Dr. Vedantham is also developing expertise in inherited arrhythmia syndromes, a group of diseases that result from mutations in genes that are important for normal flow of electricity throughout the heart. These diseases are especially tragic, because they can strike young people who seem otherwise completely normal, and sudden death may be the first manifestation of the disease. "When one of these conditions is suspected, we have to use all of our diagnostic tools," said Dr. Vedantham. "These include a careful and detailed patient and family history, electrocardiograms and other imaging tests, as well as newer genetic tests that can determine whether a patient harbors a disease-causing mutation and whether their family members might be at risk." Armed with this information, Dr. Vedantham can counsel patients and their family members on ways to reduce their risk of having serious arrhythmias.
"Arrhythmias affect patients in all age groups and in all walks of life, so one of the great privileges of being a cardiac electrophysiologist is that we get to help patients make really consequential decisions that don’t necessarily have a single ‘right’ answer," said Dr. Vedantham. "We have to take each patient’s particular circumstances into account and facilitate decision-making that fits best with their own goals.
"For example, I often see patients at elevated risk for sudden cardiac death who might benefit from having a defibrillator implanted, an effective treatment that nonetheless requires adjusting to life with a permanently implanted device," he said. "Sometimes, when the risk is very high, the decision is very clear, but more often things are not so clear-cut. And it’s a very different kind of conversation with a young person who might be concerned about the impact on school and athletics, a middle-aged person with dependent children, or an older adult whose main concerns might be avoiding functional limitations and maintaining quality of life. When I have these discussions I am continually reminded that what is most important in a person’s life can change depending on very particular circumstances, and that patients are often faced with the difficulty of balancing competing values to arrive at the best decision. Helping patients get to a place that is right for them is one of the most rewarding parts of my job."
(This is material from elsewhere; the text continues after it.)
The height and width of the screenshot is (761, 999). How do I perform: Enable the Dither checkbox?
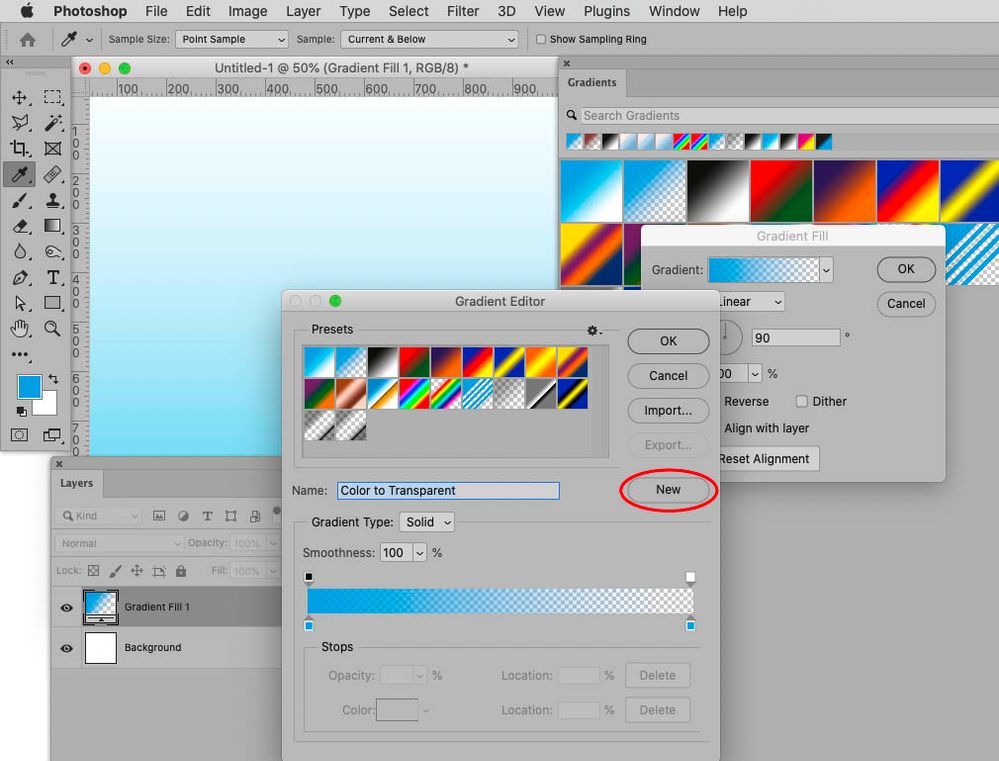point(802,401)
In addition to his clinical work, Dr. Vedantham is a visiting scientist at the UCSF-affiliated Gladstone Institute of Cardiovascular Disease, where he has worked closely with Dr. Srivastava’s laboratory. He is now establishing his own research lab in the Smith Cardiovascular Research Building at UCSF, where he will advance his work on understanding pacemaker cells and the basic biology of arrhythmias.
Outside of medicine and science, Dr. Vedantham enjoys hiking and reading. He and his wife, Dr. Zikherman, have two young children.